A federal court in California granted in part a franchisor’s motion to dismiss a franchisee’s California Unfair Competition Law (UCL) and business interference claims, while denying the motion as to other aspects of the unfair competition claims and the covenant of good faith and fair dealing claim. Ronald Cohn, Inc. v. Sprouts Farmers Market, Inc., 2021 WL 120896 (S.D. Cal. Jan. 13, 2021). Ronald Cohn entered into a Trademark License Agreement (TLA) with Boney’s Services, Inc. in 1990 and then a second TLA in 1995. Boney’s was subsequently purchased by Sprouts Farmers Market in 2011, and Sprouts amended the TLA. Ronald Cohn alleged that Sprouts prevented Ronald Cohn from accessing promotional and discounted pricing, failed to provide advanced notice of certain advertising, diverted customers to corporate-owned stores because Ronald Cohn was not listed on Sprouts’ website, and conducted online sales within Ronald Cohn’s protected area. Sprouts moved to dismiss five of the six claims, including three distinct claims under the UCL.

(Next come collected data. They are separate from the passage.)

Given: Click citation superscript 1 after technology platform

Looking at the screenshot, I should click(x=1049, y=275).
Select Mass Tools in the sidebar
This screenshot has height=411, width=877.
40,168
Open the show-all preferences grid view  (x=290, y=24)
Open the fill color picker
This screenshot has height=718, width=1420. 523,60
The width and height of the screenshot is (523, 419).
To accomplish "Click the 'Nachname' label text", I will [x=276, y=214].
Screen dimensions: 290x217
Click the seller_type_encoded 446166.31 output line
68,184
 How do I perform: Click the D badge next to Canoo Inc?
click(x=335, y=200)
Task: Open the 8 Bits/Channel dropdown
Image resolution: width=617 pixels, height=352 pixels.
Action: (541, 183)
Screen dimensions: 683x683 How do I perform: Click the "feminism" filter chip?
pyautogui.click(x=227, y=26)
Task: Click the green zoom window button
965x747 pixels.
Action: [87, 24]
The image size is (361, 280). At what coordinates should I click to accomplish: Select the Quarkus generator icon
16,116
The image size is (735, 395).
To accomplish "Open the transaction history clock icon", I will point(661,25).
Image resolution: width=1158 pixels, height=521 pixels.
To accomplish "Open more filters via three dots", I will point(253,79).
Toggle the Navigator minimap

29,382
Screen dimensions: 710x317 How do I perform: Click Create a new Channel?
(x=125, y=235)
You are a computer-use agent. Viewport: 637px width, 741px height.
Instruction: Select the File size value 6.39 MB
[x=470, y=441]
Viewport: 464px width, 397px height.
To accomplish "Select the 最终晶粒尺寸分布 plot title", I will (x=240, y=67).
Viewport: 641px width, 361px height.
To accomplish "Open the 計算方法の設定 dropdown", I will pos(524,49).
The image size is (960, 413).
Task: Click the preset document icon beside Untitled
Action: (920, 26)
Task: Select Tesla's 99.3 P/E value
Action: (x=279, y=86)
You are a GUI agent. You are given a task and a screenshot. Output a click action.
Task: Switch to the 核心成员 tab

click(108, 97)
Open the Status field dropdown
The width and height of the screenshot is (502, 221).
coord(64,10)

UCL claims may be asserted under its “unlawful” prong, its “unfair” prong, or its “fraudulent” prong, and Ronald Cohn brought claims under all three. The court denied Sprouts’ motion to dismiss under the “unlawful” and “unfair” theories and granted the motion on the “fraudulent” claim. Ronald Cohn asserted that Sprouts failed to register the franchise under the California Franchise Investment Law (CFIL), which served as a predicate for showing “unlawful” and “unfair” actions under the UCL. Sprouts contended that the claim was time-barred by the four-year statute of limitations of both the CFIL and UCL, but Ronald Cohn argued that the claims were not time-barred because Sprouts had made “material modifications to the franchisee-franchisor relationship” in 2017, which overcomes the limitations bar. The court agreed with Ronald Cohn, determining that the limitations period began in 2017 when the complaint alleged Sprouts had materially modified the franchisor-franchisee relationship, and thus the “unlawful” and “unfair” claims were not time-barred. Ronald Cohn’s “fraudulent” claim under the UCL, however, did not rely on the CFIL predicate and instead alleged that Sprouts misled consumers about the availability of certain products. The court concluded that Ronald Cohn failed to show reliance on Sprouts’ misrepresentations because Ronald Cohn did not allege its own reliance on Sprouts’ misrepresentations and was not a member of the consumer class alleged to have been deceived. As a result, the court dismissed the fraudulent prong of Ronald Cohn’s UCL claim.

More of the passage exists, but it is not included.